Given the data from my last post, I guess one should expect the number of adoptions in MD to shrink. It’s just I would never have expected the numbers to be so dire. Seven hundred seventy-three children were adopted in 2009 from out of home placements. In the last twelve months, only three hundred fifty such children have been adopted in MD. In just a five-year span, we have cut our adoption rate by fifty-five percent. Note, this five-year span is after the economic collapse in 2008 which never hit MD as hard as other states thanks in large part to the number of federally employed residents. So what is our excuse?
Well, maybe five years is simply a bad point in time from which to start. Maybe it is the outlier for what ever reason be it recession putting more kids in care or the general feeling of needing to take care of kids in hard times of war/military deployments and monetary crunching. We should save the kids in such times right?
Maybe that good will fades some with better economic times, and we should look at 2011. This would be right before the MD legislature passed legislation to reduce the amount of money foster parents would receive if they adopt. Keep in mind foster parents adopt roughly 60 percent of the foster kids lucky enough to be adopted. In 2011, five hundred forty-two kids were adopted by families in MD. Still, that would mean we are adopting thirty-five percent fewer children now than we did just three years ago. (All of the data above can be found at Maryland Department of Human Resources)
I suspect a simple truth for why we are adopting fewer children is the new laws or MD interpretation of federal laws has made it harder for families who foster to adopt multiple children. The real question is why? If the goal is to save money, the state did manage to save 2.8% of what it was paying for foster care services, but the cost was drastically reducing the adoption rate. My guess is these savings are short-term as well because with less kids adopted, the state continues to incur administrative costs for more kids in foster care from increased case loads for social workers to increased legal fees to … One might even note the costs are already projected to rise for the next fiscal year.

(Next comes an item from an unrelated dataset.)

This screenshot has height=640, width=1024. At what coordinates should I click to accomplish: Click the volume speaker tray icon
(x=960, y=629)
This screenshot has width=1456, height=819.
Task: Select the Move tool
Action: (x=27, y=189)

Maybe the real reason for the change in interpretation was simply a mistaken belief the state could save money by making sure nobody raised adopted children as a profession. To my mind, this raises the question, “Is raising children in a loving home a terrible profession?” It certainly does not pay well as I have mentioned to my wife many times. After all, we could both work at the golden arches for more per hour than we make taking care of a medically fragile child, and that is at a foster care rate.